Autre chiffre: la culture de fleurs et de plantes en pots pose problème car 79% des plantes ornementales (lavandes, campanules…) vendues en Europe contiennent des pesticides nocifs pour les abeilles.

«Si la Belgique exporte des plantes, elle importe ses fleurs coupées: plus de 126 millions de roses en 2015. Et celles-ci proviennent en majorité des Pays-Bas et du Kenya», dit-elle encore.

Dans les pays en voie de développement concernés, la culture des fleurs est vitale pour l’économie. Mais cette croissance se fait souvent au détriment des travailleurs.

Fleurs locales et de saison

Pour choisir des bouquets de fleurs et des plantes durables, on se tourne de préférence vers des variétés locales et de saison.«Les fleurs de nos régions sont les plus écologiques. Elles poussent hors serres chauffées, au grand air ou sous un tunnel de protection. On achète ou cueille les fleurs pendant leur période de floraison naturelle, lorsque les plantes sont au top de leur forme. On peut aussi demander des fleurs locales et de saison à son fleuriste. Il connaît souvent la provenance de ses fleurs», poursuit Aurélie Melchior.

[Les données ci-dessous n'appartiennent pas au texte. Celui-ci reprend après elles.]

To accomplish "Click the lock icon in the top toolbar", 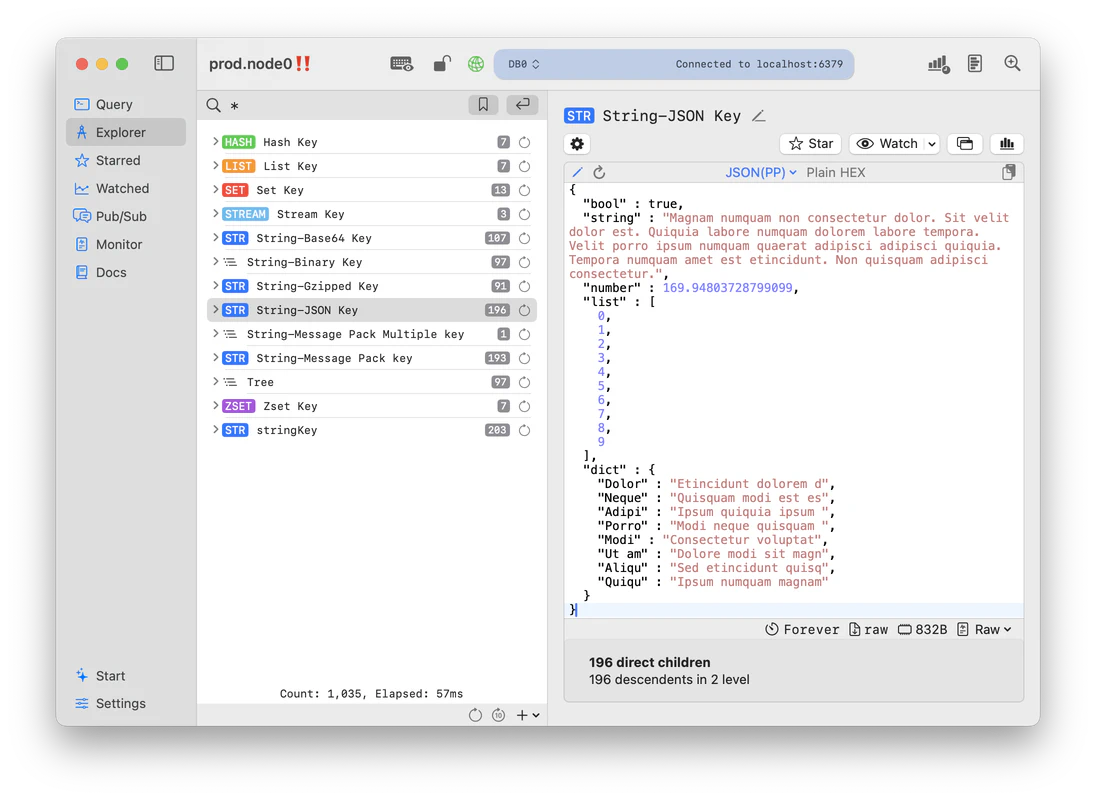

On peut également se rendre dans un champ de fleurs pour les couper soi-même. Le principe est simple: on cueille tulipes, tournesols et autres fleurs en self-service. Avant de s’en aller, on glisse un peu d’argent dans une urne affectée à cet effet. On trouve aujourd’hui une quinzaine de champs de cueillette en Wallonie. Mais on évite surtout de cueillir des fleurs dans la nature. De nombreuses espèces sauvages sont menacées et protégées.

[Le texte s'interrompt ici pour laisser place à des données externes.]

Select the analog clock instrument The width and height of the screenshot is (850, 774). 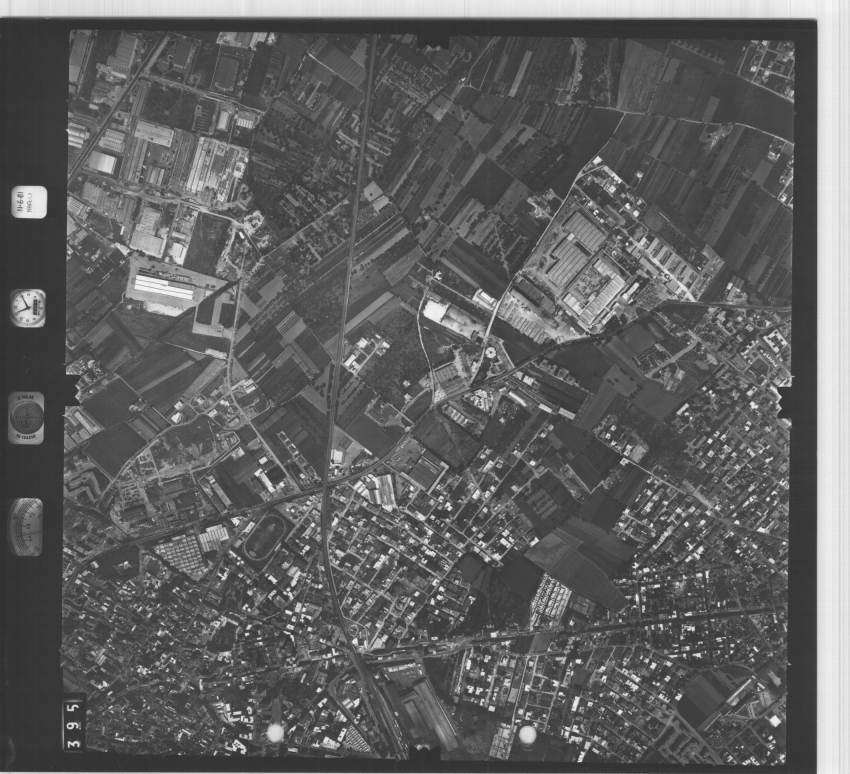(27, 306)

Faire pousser ses fleurs est évidemment l’idéal. On cueille alors des bouquets au jardin selon ses envies. À l’achat de graines, bulbes ou plants, on préfère les variétés indigènes et on opte pour du bio, obtenu sans produits chimiques de synthèse.

Les labels éco et équitables

Pour offrir des fleurs ou des plantes écologiques et équitables, on peut se fier aux labels Fairtrade ou bio. «Il en existe plusieurs, qui apportent différentes garanties sociales, environnementales et de qualité. Parmi les principaux critères, on trouve: des conditions de travail décentes; l’absence de traitements chimiques; une bonne gestion de l’eau (économies et non-contamination); une bonne gestion des déchets; la réduction des émissions de CO2 (notamment lors du transport); le respect de la biodiversité autour de l’exploitation; la coupe à un stade de floraison idéal, etc.».

Contrairement aux idées reçues, les prix des fleurs classiques et labellisées sont souvent similaires. Certaines coûtent un peu plus cher, comme les roses Fairtrade, car l’organisation investit une partie de l’argent dans des projets sociaux.